**WHAT YOU ARE ASKED TO DO:** Go through the records below line by line, counting those that contain the word "agent"; answer with the count only.

**EXERCISE MATERIALS:**
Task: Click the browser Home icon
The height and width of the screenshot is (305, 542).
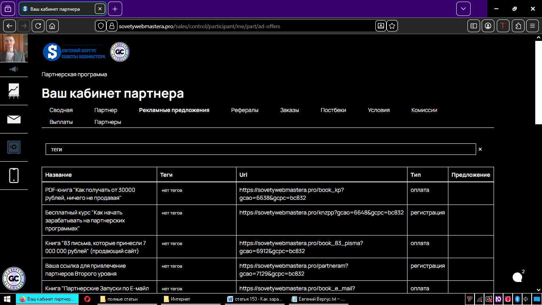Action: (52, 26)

--

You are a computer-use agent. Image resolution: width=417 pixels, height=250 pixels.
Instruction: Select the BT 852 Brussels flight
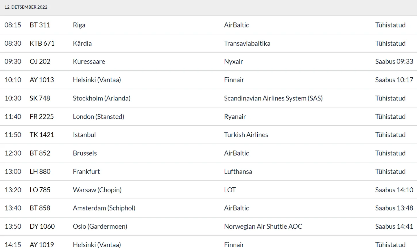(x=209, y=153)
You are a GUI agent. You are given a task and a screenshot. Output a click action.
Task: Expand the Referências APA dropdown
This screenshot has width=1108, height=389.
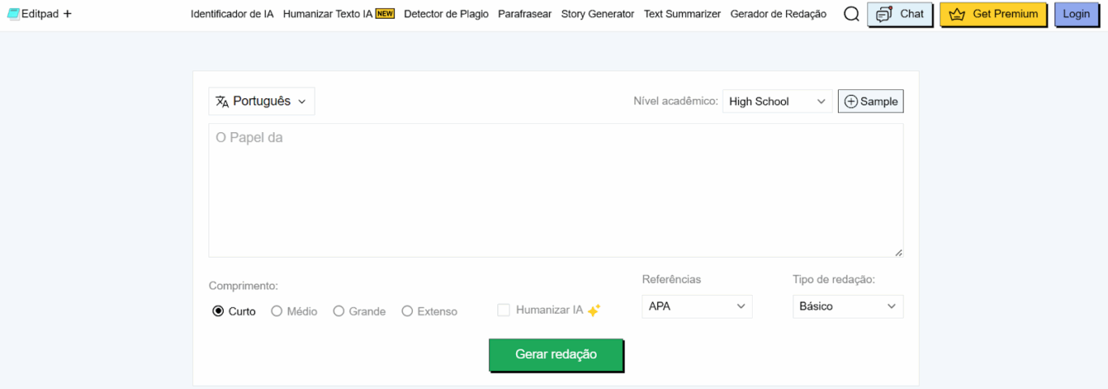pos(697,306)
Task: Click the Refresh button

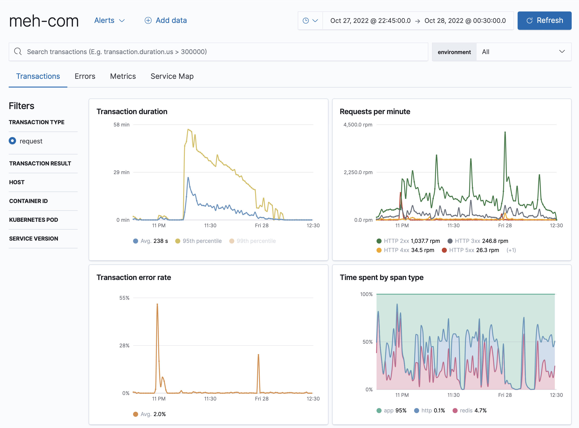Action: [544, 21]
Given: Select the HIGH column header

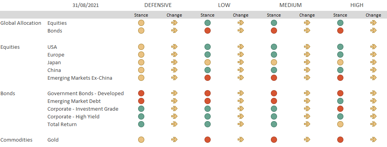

**SOLUTION:** 2